Escribe la continuación del texto sobre las fiestas de fin de año y los recuerdos familiares, empezando justo después de su última oración.

### Texto de origen:
=======
Así las cosas, casi perdiendo el foco de lo sustancial, me viene a la mente la figura de Álvaro Neil, el afamado “biciclown”, cuando nos recuerda en su obra algo que encaja perfectamente en estas festividades que cierran un ciclo para iniciar el nuevo año. Nos invita a todos, especialmente a los más jóvenes a “compartir sonrisas, a abrazar metas y sueños para usarlos como la mejor herramienta frente a la incertidumbre. Más que usar el GPS, utilizar el PPS, para, pregunta y sigue. Esa es la actitud si se quiere cumplir objetivos mientras se disfruta un presente, siempre efímero”.
Ya todo es pasado, como aquellos mantecados amasados por la abuela en casa o aquellos villancicos entre risas compartidas alrededor de un nacimiento al que se uniría luego un engalanado árbol plegable que crecía en tamaño y espacio con el tiempo. Aquel crecer y tener hijos, luego ya nietos o el poder abrazar todavía a una nonagenaria madre sin olvidarte de esos que nos dejaron y que tanto se añoran en estos entrañables días invernales.
=======
### Líneas de datos:

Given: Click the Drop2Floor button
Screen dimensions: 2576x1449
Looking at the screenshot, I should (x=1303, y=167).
=======
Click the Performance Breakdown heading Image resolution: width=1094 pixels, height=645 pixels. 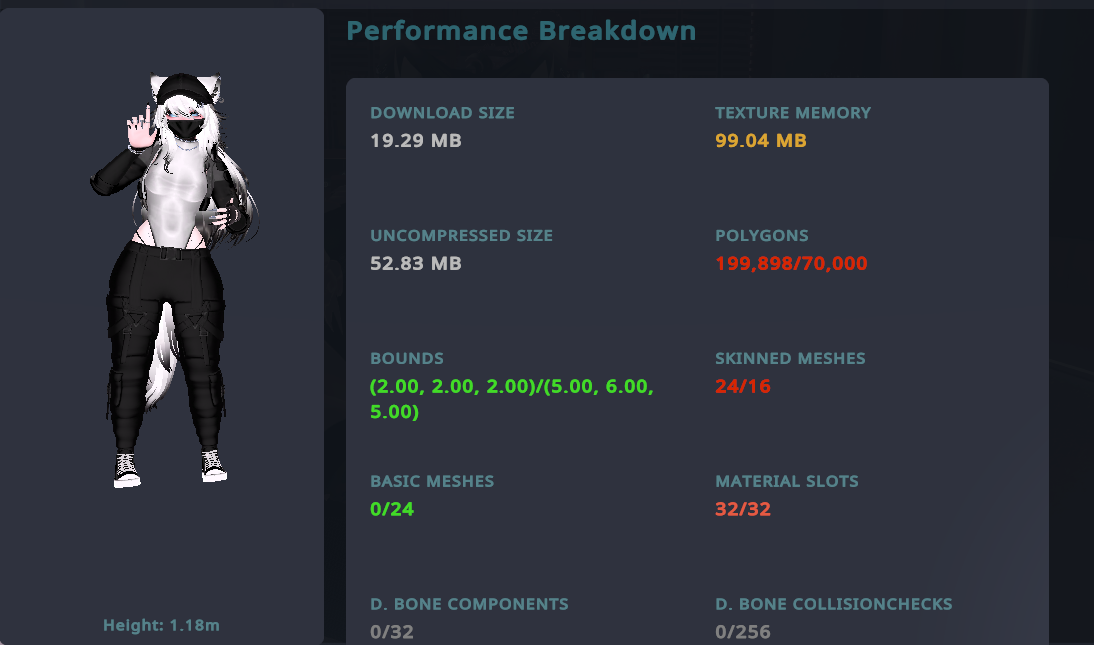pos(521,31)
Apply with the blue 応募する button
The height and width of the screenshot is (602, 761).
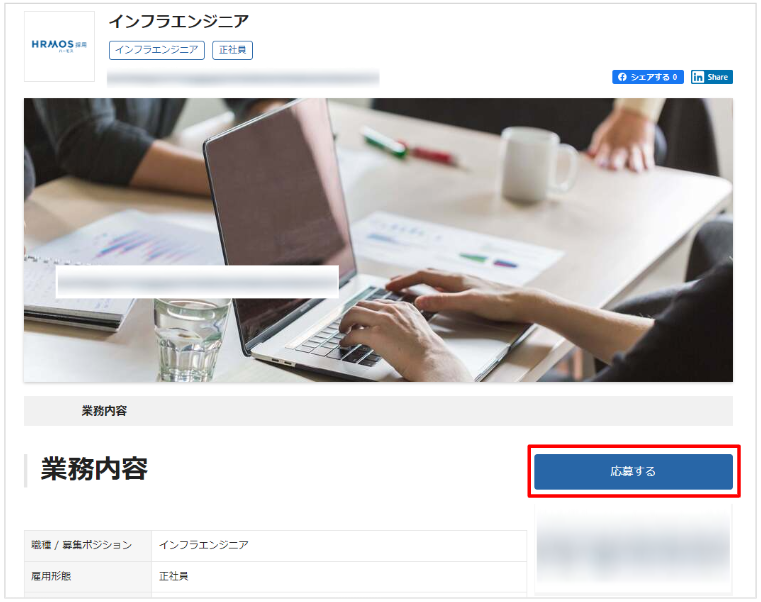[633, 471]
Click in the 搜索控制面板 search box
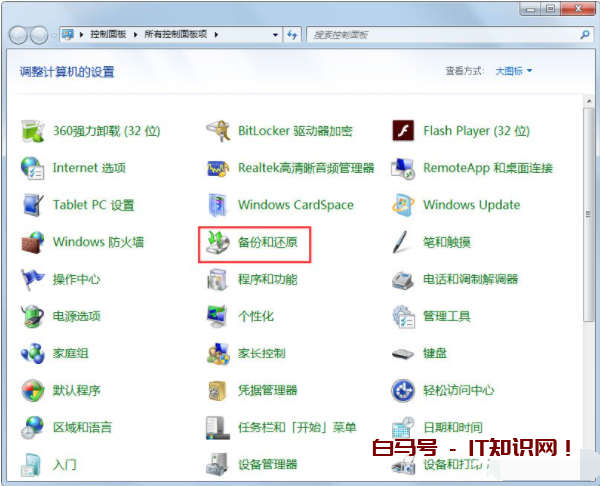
=======
### Resultado del ejercicio:
Hablamos todos de la magia de la Navidad y apenas pensamos que su gracia o relevancia no va en proporción al número e intensidad de las luces y decoraciones. Su inmensidad viene del abrazo cercano entre los nuestros, incluyendo familia y amigos,además de ese inmortal y hasta franciscano deseo de que haya Paz y Bien en el mundo. Mucho más ahora que tanta falta hace. ¡Feliz Navidad!